Data:
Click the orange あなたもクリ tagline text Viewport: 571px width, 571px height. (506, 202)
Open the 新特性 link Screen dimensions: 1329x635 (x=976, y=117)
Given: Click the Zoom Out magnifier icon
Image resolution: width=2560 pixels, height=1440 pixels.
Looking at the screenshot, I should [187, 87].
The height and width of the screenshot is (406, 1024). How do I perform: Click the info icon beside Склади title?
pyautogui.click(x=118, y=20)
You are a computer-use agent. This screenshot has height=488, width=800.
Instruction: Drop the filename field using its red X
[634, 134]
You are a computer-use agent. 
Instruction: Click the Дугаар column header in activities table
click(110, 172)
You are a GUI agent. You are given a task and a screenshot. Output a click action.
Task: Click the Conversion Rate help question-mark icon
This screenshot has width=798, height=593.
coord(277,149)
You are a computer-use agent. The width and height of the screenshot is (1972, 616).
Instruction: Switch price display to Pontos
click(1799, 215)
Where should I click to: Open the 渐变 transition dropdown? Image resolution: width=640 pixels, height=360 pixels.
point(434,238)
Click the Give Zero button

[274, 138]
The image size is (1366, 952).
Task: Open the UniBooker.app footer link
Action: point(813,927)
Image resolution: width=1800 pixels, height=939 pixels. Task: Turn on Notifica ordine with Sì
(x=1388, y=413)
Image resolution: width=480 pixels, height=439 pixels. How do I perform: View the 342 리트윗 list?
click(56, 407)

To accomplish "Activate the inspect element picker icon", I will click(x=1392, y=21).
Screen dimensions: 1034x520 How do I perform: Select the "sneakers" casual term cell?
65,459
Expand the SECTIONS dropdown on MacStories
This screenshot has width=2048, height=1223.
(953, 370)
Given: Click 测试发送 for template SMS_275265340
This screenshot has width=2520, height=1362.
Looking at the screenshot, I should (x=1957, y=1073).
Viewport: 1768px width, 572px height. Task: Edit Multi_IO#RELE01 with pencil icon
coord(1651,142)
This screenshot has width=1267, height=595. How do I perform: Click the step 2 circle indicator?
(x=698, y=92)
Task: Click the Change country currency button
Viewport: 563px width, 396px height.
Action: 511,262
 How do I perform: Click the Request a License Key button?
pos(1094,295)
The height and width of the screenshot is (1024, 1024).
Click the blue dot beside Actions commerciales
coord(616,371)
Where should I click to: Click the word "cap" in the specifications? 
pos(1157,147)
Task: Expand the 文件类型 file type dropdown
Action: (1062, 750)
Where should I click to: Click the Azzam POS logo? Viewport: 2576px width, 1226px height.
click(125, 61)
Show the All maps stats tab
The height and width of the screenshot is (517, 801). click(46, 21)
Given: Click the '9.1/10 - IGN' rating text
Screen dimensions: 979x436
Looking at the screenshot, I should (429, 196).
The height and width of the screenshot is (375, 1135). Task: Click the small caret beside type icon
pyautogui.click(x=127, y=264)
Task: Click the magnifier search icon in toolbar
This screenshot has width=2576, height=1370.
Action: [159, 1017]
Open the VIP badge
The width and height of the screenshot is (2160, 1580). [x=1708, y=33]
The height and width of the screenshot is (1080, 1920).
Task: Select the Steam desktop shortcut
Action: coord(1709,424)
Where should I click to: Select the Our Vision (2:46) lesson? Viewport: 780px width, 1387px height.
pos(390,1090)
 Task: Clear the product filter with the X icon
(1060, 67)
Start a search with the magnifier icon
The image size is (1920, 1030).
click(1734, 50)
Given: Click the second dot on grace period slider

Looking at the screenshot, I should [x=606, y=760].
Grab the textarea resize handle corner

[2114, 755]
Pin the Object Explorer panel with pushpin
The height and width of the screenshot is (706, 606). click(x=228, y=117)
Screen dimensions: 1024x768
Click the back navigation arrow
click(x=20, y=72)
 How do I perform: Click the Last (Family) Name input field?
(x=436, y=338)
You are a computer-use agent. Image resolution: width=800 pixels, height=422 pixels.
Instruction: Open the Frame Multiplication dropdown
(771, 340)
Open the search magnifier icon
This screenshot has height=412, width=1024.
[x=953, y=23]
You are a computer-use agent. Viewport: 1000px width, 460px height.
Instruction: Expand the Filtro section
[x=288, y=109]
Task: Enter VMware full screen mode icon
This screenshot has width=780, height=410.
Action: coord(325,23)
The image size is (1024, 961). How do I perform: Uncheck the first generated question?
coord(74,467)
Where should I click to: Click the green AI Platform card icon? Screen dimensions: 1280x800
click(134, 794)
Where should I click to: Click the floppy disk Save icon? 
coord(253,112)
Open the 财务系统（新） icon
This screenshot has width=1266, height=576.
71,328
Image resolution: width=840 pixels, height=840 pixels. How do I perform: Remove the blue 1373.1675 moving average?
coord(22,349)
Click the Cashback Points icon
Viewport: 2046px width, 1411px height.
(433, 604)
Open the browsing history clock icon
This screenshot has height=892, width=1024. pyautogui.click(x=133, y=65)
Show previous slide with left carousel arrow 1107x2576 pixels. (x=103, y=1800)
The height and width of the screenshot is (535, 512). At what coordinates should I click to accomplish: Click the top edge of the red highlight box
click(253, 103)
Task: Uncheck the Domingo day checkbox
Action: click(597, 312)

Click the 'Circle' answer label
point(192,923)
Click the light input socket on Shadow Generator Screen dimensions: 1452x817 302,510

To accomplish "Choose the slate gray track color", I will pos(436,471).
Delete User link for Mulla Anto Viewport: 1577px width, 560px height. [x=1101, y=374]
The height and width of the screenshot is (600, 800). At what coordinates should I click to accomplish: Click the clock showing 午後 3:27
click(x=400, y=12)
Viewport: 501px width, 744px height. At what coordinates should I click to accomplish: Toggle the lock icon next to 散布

Exercise objective:
Can you retype, character for character, the lines of the entries above, starting with the line that contains "Where should I click to: Click the Azzam" and going on through the line that contains "Action: [159, 1017]"?

Full response:
Where should I click to: Click the Azzam POS logo? Viewport: 2576px width, 1226px height.
click(125, 61)
Show the All maps stats tab
The height and width of the screenshot is (517, 801). click(46, 21)
Given: Click the '9.1/10 - IGN' rating text
Screen dimensions: 979x436
Looking at the screenshot, I should (429, 196).
The height and width of the screenshot is (375, 1135). Task: Click the small caret beside type icon
pyautogui.click(x=127, y=264)
Task: Click the magnifier search icon in toolbar
This screenshot has width=2576, height=1370.
Action: [159, 1017]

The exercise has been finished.